A new reform proposal for school health: what will it take to succeed?
Mental health problems among children and young people are on the rise, while Sweden’s school health and wellness teams struggle with chronic understaffing and an unclear mandate. Now that the government commission on improving school health has put forward its proposals, the question is no longer what needs to be done, but how it will be carried out in the everyday life of schools. On May 5, the Karl-Adam Bonnier Foundation gathered decision-makers, researchers, and key stakeholders for an in-depth conversation on the path forward.
Why this question matters
Schools reach every child. That makes the school health and wellness team one of society’s most important arenas for catching mental health problems early and giving young people the conditions they need to develop. When school health services fall short, students slip through the cracks, often with consequences that follow them well into adult life.
Schools also play a decisive role in shaping the talent of tomorrow. A well-functioning school where students thrive and reach their potential is therefore not only a question of individual well-being. It is a fundamental precondition for a competitive business community over the long term. That is precisely why broader societal development is increasingly in focus for the Karl-Adam Bonnier Foundation. A dynamic business community depends on a functioning society.
The seminar was held in partnership with the Karl-Adam Bonnier Center for Governance and the Center for Educational Leadership and Excellence at the Stockholm School of Economics.
The challenges today
Josef Milerad, Associate Professor at Karolinska Institutet, opened the evening with a historical overview that set today’s situation in perspective. Sweden’s school health services emerged around the turn of the last century as an ambitious public health project, drawing international attention. The Education Act of 2010 changed the field fundamentally: the health mandate was tied more tightly to academic outcomes, and the National Board of Health and Welfare’s national guidelines were replaced with a non-binding guidance document. In hindsight, Milerad argues, more attention should have been paid to what school health services were actually meant to do.

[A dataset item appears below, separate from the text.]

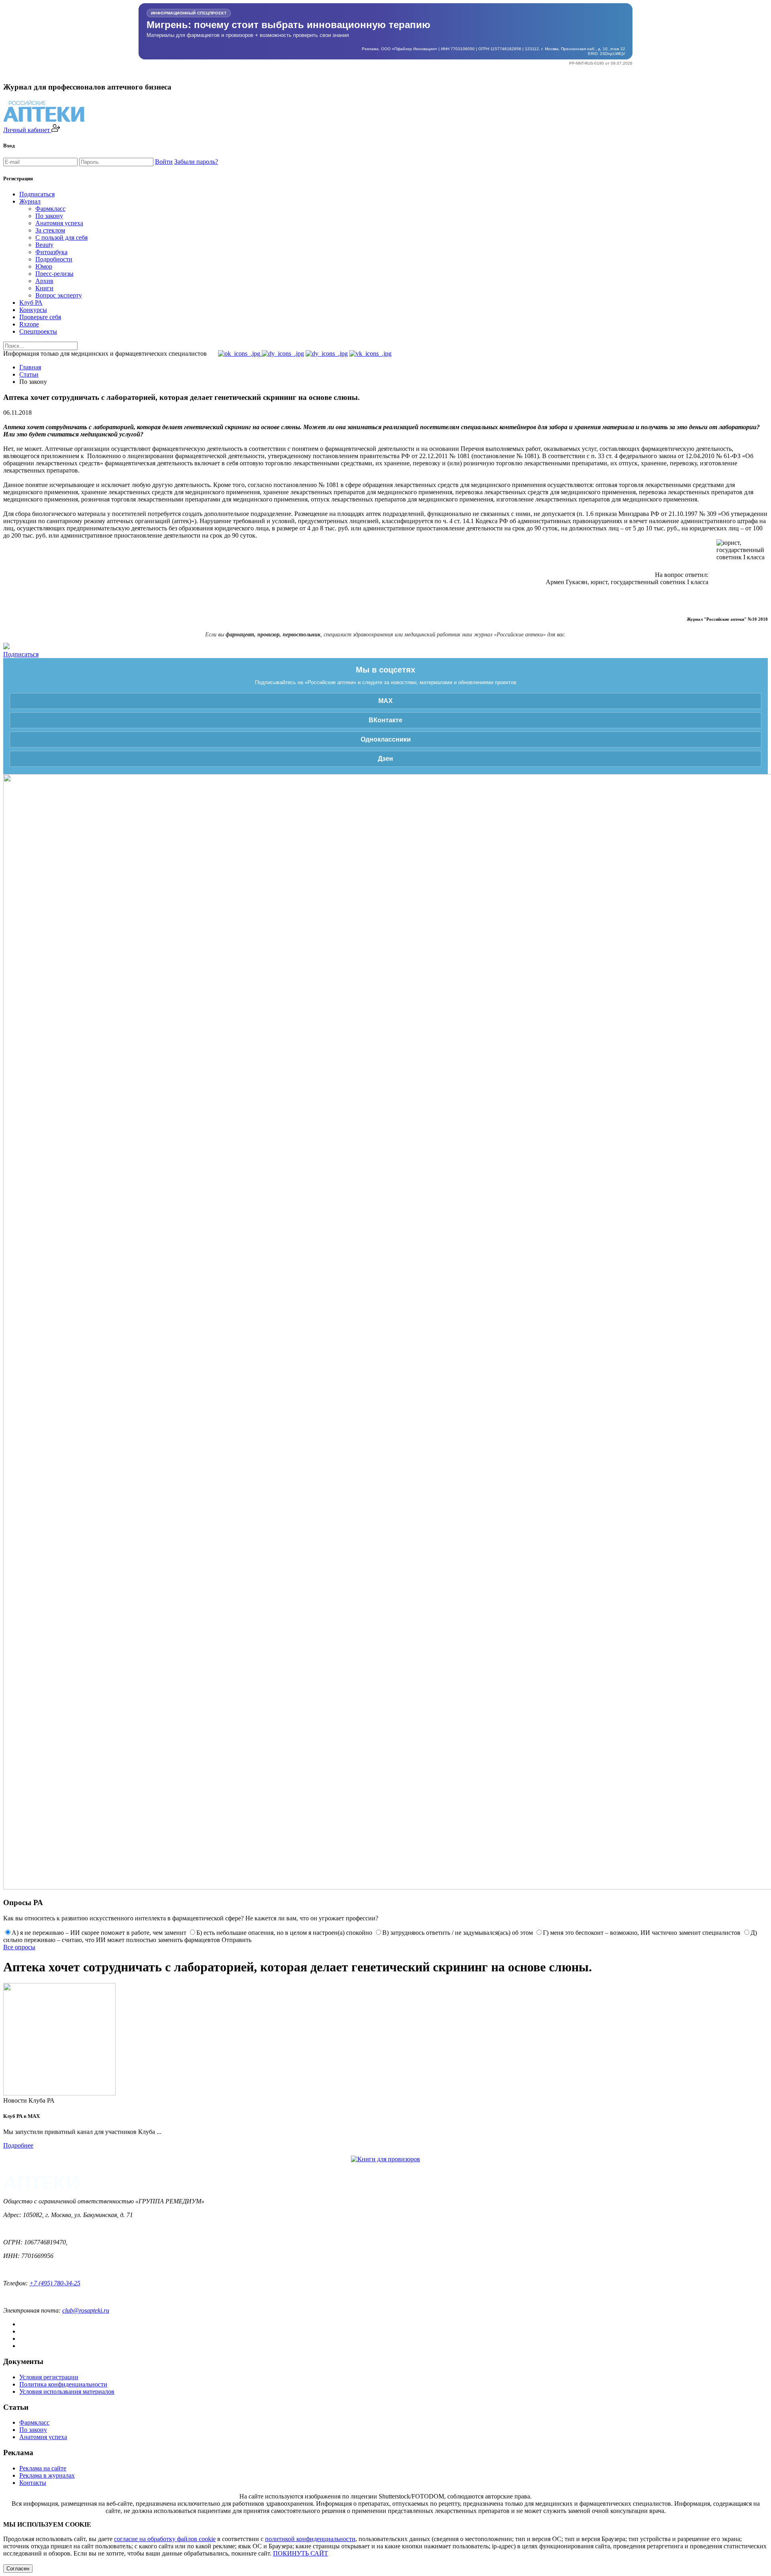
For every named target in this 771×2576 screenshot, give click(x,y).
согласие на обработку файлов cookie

The numbers speak for themselves. There are roughly 32,500 high school students per school doctor, and around 450 students per school psychologist. Psychosomatic symptoms have risen markedly since 2010, and girls fare worse than boys. On top of this, 15.5 percent of every cohort leaves compulsory school without passing grades, with no systematic follow-up to understand why.
Resources alone are not enough
Rebecka Persson, PhD in Psychology, presented a new analysis of investment in school health services across the municipalities of the Stockholm region between 2006 and 2024. The pattern is paradoxical: as the mental health of children and young people has declined, per-student spending on school health has risen.
Drawing on a two-factor model that distinguishes between psychiatric symptoms and well-being, students are sorted into four groups. Just over half are in full health, while 6 percent are classified as severely affected and 17 percent as vulnerable. The vulnerable group is large and easily overlooked. These are students who are not in acute distress, but who are not thriving either.
The analysis shows that an increase of 1,000 SEK per student in school health spending reduces the severely affected group by 16 percent. Resources do have an effect, but the evidence base is thin when it comes to what actually makes the difference. What is it about school health resources that makes them work? And what does school health need beyond money?
The commission’s proposals and insights from the discussion
The government commission An Improved School Health Service (SOU 2025:113) proposes a broader mandate, more structured health check-ups with guaranteed access, clearer organization, better information for students, and strengthened training for school principals. The proposals point in the right direction, but implementation will determine the outcome.
Several themes recurred in the discussions. One concerned the clarity of the mandate itself: school health is interpreted in different ways today. Some equate it with the medical school health service, while others argue that the entire school staff is part of it. Participants raised the risk that resources flow to students who act out and make themselves heard, while quiet and introverted students remain invisible. They also stressed the importance of early intervention, since many problems are visible already in preschool. Staffing came up repeatedly: a school counselor available a few hours a week is not enough, and a regional back-up function was floated as a way to support schools when time or expertise runs short. At the same time, several participants pointed out that the talent shortage is itself an acute challenge as qualified staff are simply hard to find. Digital school health was raised as a viable option for small schools and rural municipalities. And throughout, the importance of strong school leadership was emphasized as a precondition for school health resources to translate into real impact.
For The Karl-Adam Bonnier Foundation, this is new territory. The Foundation’s seminars more often address questions of corporate governance, internationalization, and innovation. But a competitive business community depends on a functioning society, and the society and economy we build tomorrow are shaped in the schools we have today.